In March, 2010, the U.S. Supreme Court issued an important ruling in Shady Grove Orthopedic Associates v. Allstate Insurance Co., 130 S. Ct. 1431 (2010) that opened the federal courts to plaintiffs as a forum for class actions. However, the Fourth Circuit Court of Appeals recently advised putative class action plaintiffs that the door opened by Shady Grove is not as wide as they may have hoped.
The Shady Grove plaintiff filed a class action in federal court based on diversity jurisdiction and sought state statutory penalties in spite of a New York state statute that prohibited class actions in cases where penalties or statutory minimum damages were sought. The Supreme Court permitted the plaintiff to pursue the federal class action, holding that the state law was procedural and did not trump Federal Rule of Civil Procedure 23 which provides the requirements for bringing a class action in federal court. Shady Grove was viewed as an important, albeit not exciting, ruling that may negatively affect corporate defendants and lead to forum shopping by plaintiffs. See discussion on Shady Grove by the Wall Street Journal here and Forbes here.
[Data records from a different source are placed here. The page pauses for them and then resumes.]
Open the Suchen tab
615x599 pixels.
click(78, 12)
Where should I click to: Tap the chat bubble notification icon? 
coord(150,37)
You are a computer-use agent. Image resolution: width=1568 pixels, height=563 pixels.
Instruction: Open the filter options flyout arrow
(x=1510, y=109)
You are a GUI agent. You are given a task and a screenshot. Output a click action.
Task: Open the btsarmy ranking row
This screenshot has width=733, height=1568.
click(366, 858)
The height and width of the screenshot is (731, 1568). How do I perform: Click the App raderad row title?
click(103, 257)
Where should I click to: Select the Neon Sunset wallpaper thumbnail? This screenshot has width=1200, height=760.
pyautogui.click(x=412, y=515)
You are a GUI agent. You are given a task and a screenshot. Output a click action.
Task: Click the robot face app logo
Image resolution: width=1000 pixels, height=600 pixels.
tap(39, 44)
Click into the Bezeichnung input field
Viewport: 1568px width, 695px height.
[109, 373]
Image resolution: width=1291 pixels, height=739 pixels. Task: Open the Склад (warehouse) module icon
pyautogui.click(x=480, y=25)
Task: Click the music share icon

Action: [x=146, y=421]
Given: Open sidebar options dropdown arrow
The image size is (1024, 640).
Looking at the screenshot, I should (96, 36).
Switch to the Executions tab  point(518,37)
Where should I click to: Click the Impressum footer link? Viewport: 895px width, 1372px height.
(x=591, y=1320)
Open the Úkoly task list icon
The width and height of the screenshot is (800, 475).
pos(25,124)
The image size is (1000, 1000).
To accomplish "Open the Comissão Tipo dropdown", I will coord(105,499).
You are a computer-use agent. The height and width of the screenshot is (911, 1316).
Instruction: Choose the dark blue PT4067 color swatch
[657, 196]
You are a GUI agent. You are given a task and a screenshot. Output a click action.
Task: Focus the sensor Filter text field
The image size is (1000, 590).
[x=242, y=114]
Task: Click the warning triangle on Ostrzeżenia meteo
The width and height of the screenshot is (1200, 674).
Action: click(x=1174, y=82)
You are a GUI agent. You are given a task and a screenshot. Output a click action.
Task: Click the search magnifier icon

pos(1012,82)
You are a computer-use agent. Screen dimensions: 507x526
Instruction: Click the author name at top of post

Putative class action plaintiffs have attempted to rely on Shady Grove as authority to abandon all state procedural rules for the safe harbor of the federal class action. The Fourth Circuit admonished such putative class action plaintiffs in its recent unpublished decision, Mitchell-Tracey v. United General Title Insurance Co., No. 10-2387 (4th Cir. Aug. 2, 2011). The plaintiffs in Mitchell-Tracey had failed to exhaust all state administrative remedies required under the state insurance code prior to filing a federal class action, arguing that Shady Grove permitted them to proceed. The Fourth Circuit countered:
Plaintiffs read Shady Grove at a level of generality that is simply unsupported by its text. Shady Grove addressed an explicit state-law prohibition on class-action suits that expressly contradicted Fed. R. Civ. P. 23. [citation omitted]. The Supreme Court did not consider exhaustion or similar state-mandated intermediate procedures. Nor can we discern any basis on which to read it as excusing named class-action plaintiffs from the threshold procedural requirements that they would face as individual litigants.
Mitchell-Tracey, No. 10-2387 at *9. Shady Grove may have opened the door to federal class actions where a state class action could not persist, but it does not appear that the Fourth Circuit will treat it as a free pass to putative class action plaintiffs to bypass all state procedural barriers.